Andrew Gelman was discussing the Lancet article on the safety of hydroxychloroquine. He posited three possible outcomes:
1. The criticisms are mistaken. Actually the research in question adjusted just fine for pre-treatment covariates, and the apparent data anomalies are just misunderstandings. Or maybe there are some minor errors requiring minor corrections.
2. The criticisms are valid and the authors and journal publicly acknowledge their mistakes. I doubt this will happen. Retractions and corrections are rare. Even the most extreme cases are difficult to retract or correct. Consider the most notorious Lancet paper of all, the vaccines paper by Andrew Wakefield, which appeared in 1998, and was finally retracted . . . in 2010. If the worst paper ever took 12 years to be retracted, what can we expect for just run-of-the-mill bad papers?
3. The criticisms are valid, the authors dodge and do not fully grapple with the criticism, and the journal stays clear of the fray, content to rack up the citations and the publicity.I wrote a comment that went into what I see as a fourth possibility: the data is real and the analysis was done as stated but the question, itself, is not fit for observational analysis
I think there is a fourth possibility. We know that studies of drugs for their primary indication are fraught with risk. This was clearly articulated in the literature by 1983 (https://onlinelibrary.wiley.com/doi/abs/10.1002/sim.4780020222) bu Olli Miettinen but was built on a long tradition of problematic cases. More recently we have Tobias Kurth’s paper showing implausible results in cases with medical desperation (https://academic.oup.com/aje/article/163/3/262/59818). Treatment is not random when physicians, patients, and families are desperate.

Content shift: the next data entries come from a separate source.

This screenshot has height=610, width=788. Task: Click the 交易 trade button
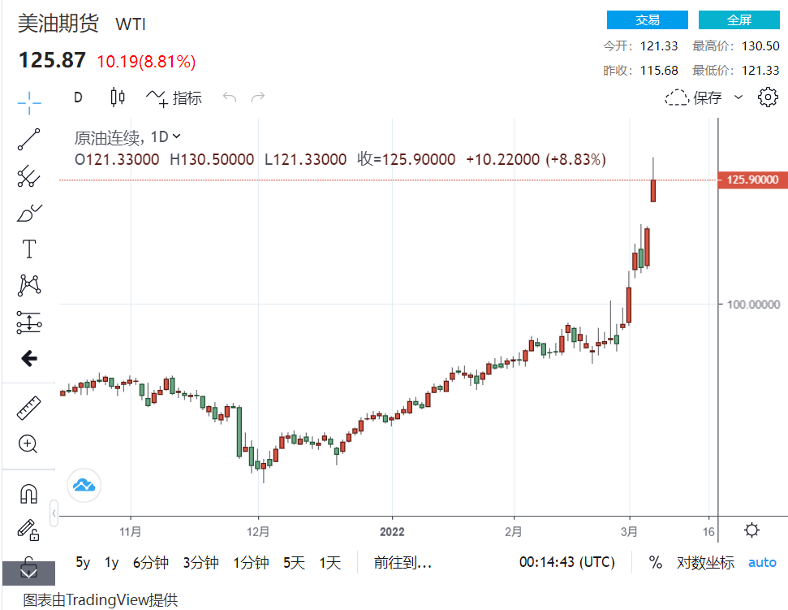tap(647, 20)
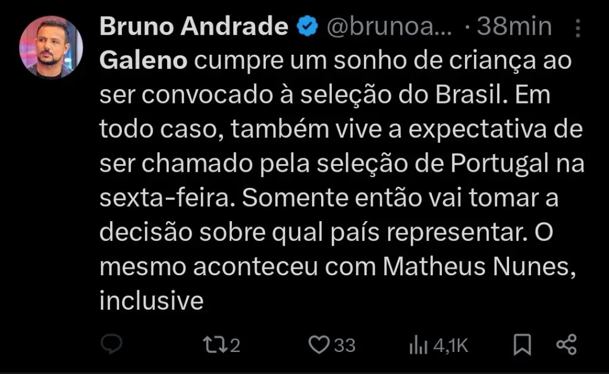This screenshot has width=609, height=374.
Task: Click the 4,1K views count
Action: pyautogui.click(x=450, y=345)
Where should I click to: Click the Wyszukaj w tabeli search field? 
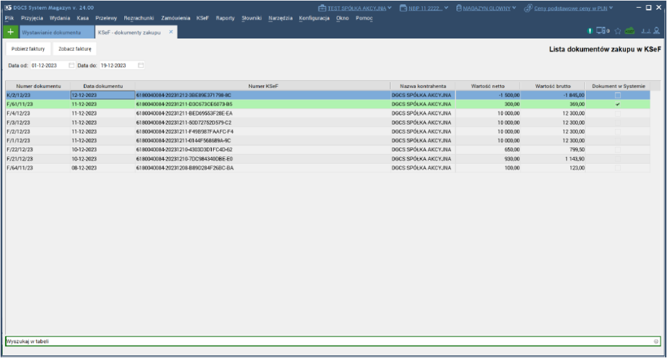(326, 341)
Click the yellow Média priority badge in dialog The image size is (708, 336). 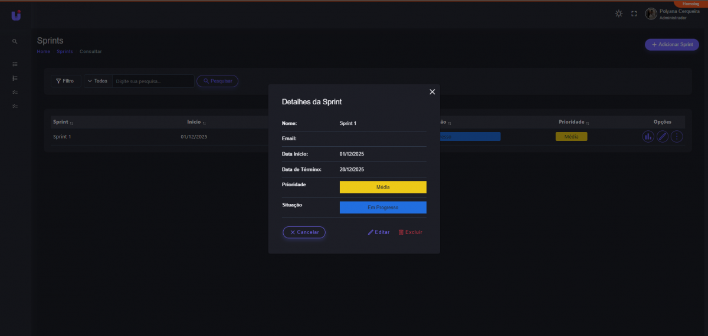383,187
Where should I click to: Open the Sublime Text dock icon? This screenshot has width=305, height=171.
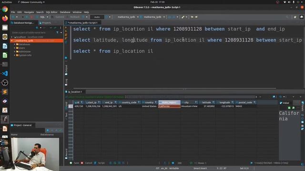(x=5, y=92)
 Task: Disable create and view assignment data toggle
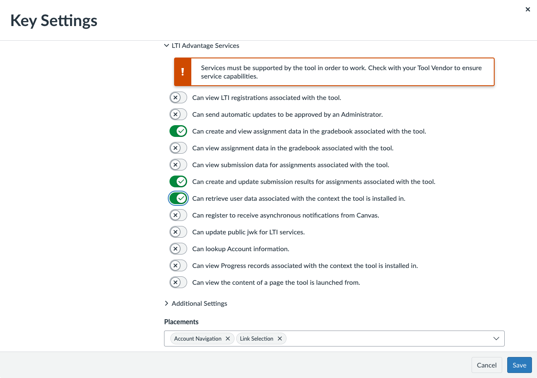pos(178,131)
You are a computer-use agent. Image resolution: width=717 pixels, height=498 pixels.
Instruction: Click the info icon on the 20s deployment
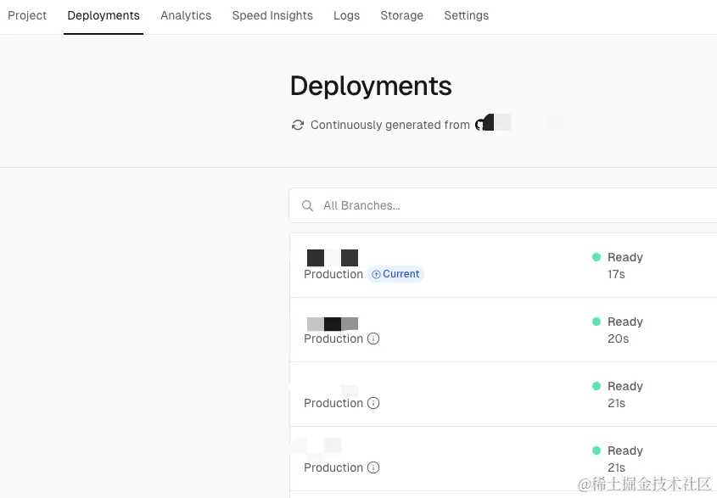pyautogui.click(x=373, y=339)
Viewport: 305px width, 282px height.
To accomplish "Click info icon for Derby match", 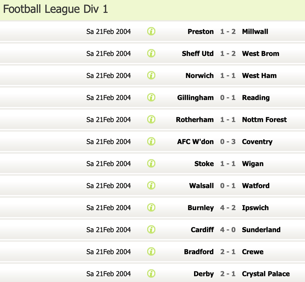I will [151, 273].
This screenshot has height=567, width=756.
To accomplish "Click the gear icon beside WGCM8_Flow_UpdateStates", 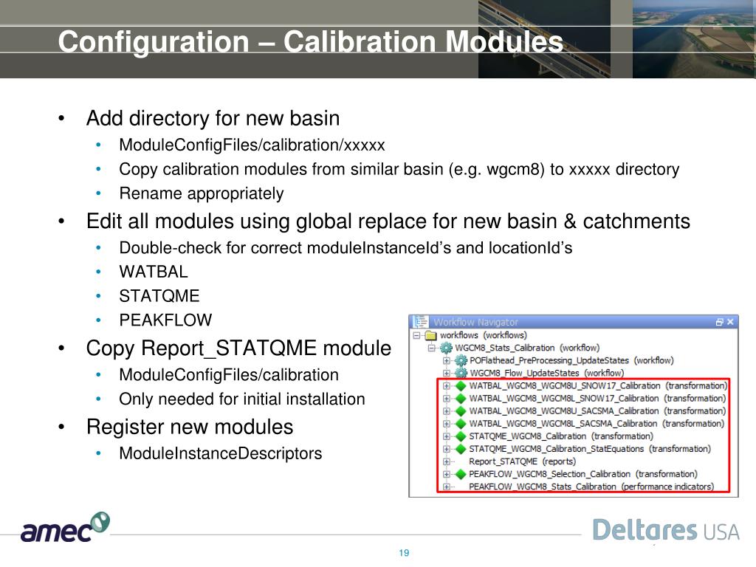I will (x=461, y=373).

We also saw this with hormone replacement therapy and CVD; the theory that it would help with CVD ended up channeling the drug to high SES individuals. This is why drug people insist on trials — too many results reverse direction when channeling effects are removed.
There is no possibility that these medications were being given for an indication other than covid-19. There is just not that much co-infection with malaria.

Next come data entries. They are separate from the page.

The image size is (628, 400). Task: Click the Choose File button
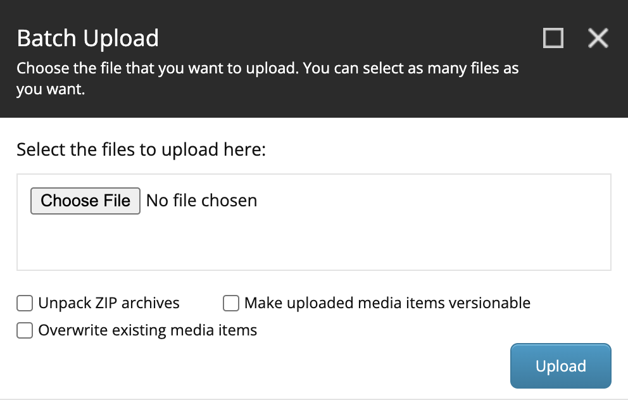(x=85, y=201)
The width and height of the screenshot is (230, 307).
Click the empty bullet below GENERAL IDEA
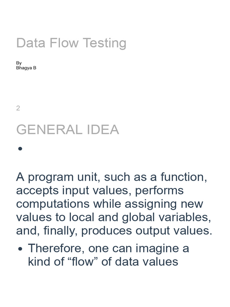(x=20, y=149)
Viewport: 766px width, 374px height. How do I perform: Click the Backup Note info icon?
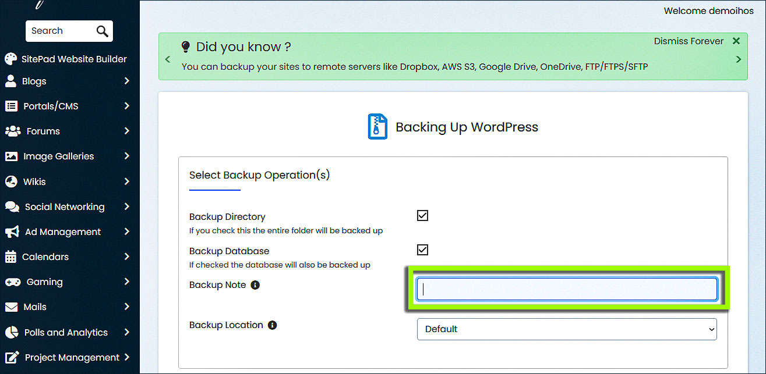pyautogui.click(x=255, y=285)
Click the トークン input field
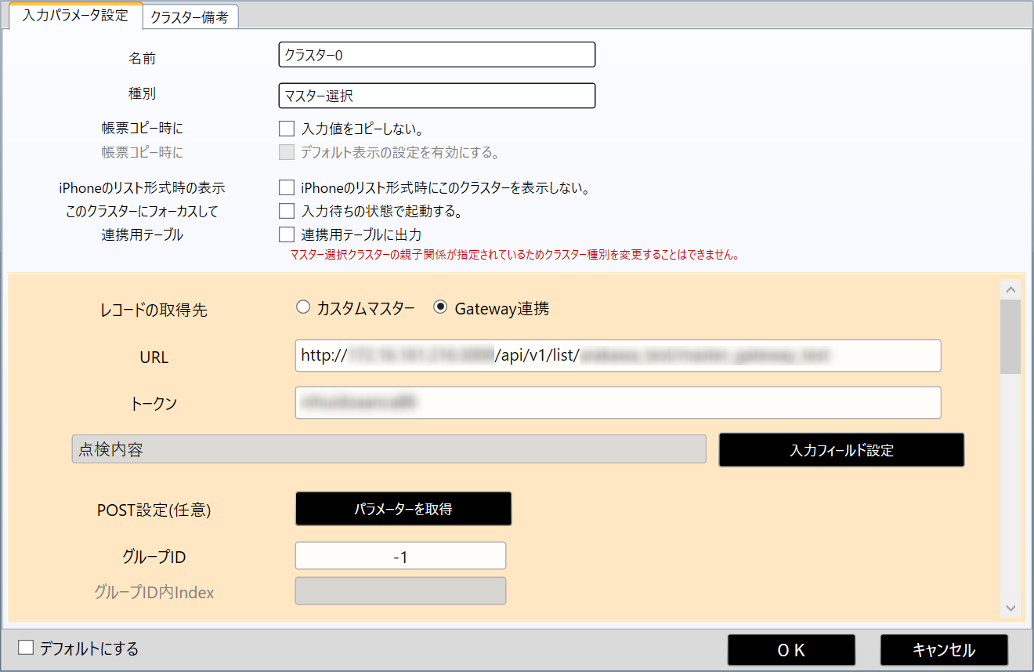Screen dimensions: 1034x672 tap(618, 402)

So option #4 is the study is fine. The data (despite some alarming patterns) turns out to be okay. But the result is simply wrong because they are studying an intended effect. Or they could be correct. Sometimes you end up accounting for channeling (people do, in fact, occasionally win the lottery) and the results are consistent with the causal association posited by trials. My favorite paper was looking at tricks to try and do this with observational data.
The real issue is the strength of the conclusions. Of course, the data issues are a separate and concerning factor as well. But I wish we’d show more humility with observational drug research. I do a LOT of it and it annoys me when these basics of interpretation are glossed over with bullet text about observational research having limitations (unknown confounders — grrrrr) and not a recognition that this is why we do trials — because these estimates are inherently unreliable.
#EndofRantI see this as different than Wakefield, who faked data. Or an analysis structure that is incorrect. And people publish these studies all of the time. But they do so with known failure points and the use of the word "associated" is a thin veneer:
We were unable to confirm a benefit of hydroxychloroquine or chloroquine, when used alone or with a macrolide, on in-hospital outcomes for COVID-19. Each of these drug regimens was associated with decreased in-hospital survival and an increased frequency of ventricular arrhythmias when used for treatment of COVID-19.Obviously this paper is only of value for a general medical audience if we are supposed to conclude something about the effectiveness of hydroxychloroquine or chloroquine. I mean this stuff is kind of there in the limitations section, but the conclusion is written without these caveats. The first author, I note, is a cardiologist and not a pharmacoepidemiologist.
Now, this is a long rant but here is the other side of the coin: arrhythmia is not an intended effect. Yes, we can study the unintended drug effects and this paper brings up completely legitimate safety concerns, given that the issues with the data raised by Gelmen and others can be addressed. But that actual useful contribution is being buried under the far more "hot" mortality data.
James Watson even noted:
This caught my eye, as an effect size that big should have been picked up pretty quickly in the interim analyses of randomized trials that are currently happening. For example, the RECOVERY trial has a hydroxychloroquine arm and they have probably enrolled ~1500 patients into that arm (~10,000 + total already). They will have had multiple interim analyses so far and the trial hasn’t been stopped yet.This is definitely a big point. It is totally plausible that arrhythmias could be missed (they are often in clinical practice) especially with such a sick patient population. But the mortality signal is awfully high for the trials not to have noticed (although the WHO is now checking their interim data, so maybe?).
Anyway, I guess this is in my wheelhouse and I just wish we had a better interpretation of these studies in major journals.